How to complete this task —
In the entries that follow, how many lines contain the word "will"? Answer with the number only.

Extracted records
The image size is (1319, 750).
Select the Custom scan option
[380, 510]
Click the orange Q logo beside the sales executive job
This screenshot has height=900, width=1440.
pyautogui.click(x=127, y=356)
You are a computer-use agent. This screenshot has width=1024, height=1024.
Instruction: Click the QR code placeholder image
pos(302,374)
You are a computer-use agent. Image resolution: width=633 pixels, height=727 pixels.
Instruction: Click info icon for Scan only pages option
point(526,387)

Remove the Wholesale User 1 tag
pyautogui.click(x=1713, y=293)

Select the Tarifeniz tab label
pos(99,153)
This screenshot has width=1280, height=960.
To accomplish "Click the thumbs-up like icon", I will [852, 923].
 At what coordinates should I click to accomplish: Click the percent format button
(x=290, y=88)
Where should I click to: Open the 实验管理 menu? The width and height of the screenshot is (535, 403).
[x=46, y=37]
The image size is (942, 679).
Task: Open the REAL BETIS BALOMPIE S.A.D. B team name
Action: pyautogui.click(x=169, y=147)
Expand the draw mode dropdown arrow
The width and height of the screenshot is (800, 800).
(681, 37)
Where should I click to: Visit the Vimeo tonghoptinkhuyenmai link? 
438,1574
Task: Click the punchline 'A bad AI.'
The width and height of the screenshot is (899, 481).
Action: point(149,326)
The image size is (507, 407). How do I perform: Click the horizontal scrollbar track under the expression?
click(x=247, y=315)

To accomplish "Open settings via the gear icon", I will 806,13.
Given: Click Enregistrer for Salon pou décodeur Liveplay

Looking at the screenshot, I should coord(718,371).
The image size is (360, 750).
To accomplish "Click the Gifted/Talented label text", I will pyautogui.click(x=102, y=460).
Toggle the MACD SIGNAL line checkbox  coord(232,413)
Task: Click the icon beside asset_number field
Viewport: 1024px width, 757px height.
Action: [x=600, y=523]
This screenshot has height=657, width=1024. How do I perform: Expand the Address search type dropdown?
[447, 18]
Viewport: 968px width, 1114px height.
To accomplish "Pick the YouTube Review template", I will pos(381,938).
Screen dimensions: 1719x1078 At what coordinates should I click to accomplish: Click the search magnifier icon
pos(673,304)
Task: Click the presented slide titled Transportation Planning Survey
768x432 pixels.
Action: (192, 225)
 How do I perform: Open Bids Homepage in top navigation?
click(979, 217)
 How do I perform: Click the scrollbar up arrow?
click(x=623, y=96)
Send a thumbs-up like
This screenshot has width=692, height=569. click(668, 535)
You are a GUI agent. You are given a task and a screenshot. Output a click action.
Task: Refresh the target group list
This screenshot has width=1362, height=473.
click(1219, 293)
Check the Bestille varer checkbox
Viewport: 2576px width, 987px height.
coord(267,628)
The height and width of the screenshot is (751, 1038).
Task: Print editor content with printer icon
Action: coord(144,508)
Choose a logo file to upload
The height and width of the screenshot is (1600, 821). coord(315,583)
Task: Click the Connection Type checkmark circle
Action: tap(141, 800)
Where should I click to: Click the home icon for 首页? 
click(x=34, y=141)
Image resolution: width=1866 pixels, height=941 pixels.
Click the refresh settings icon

Solved exercise —
4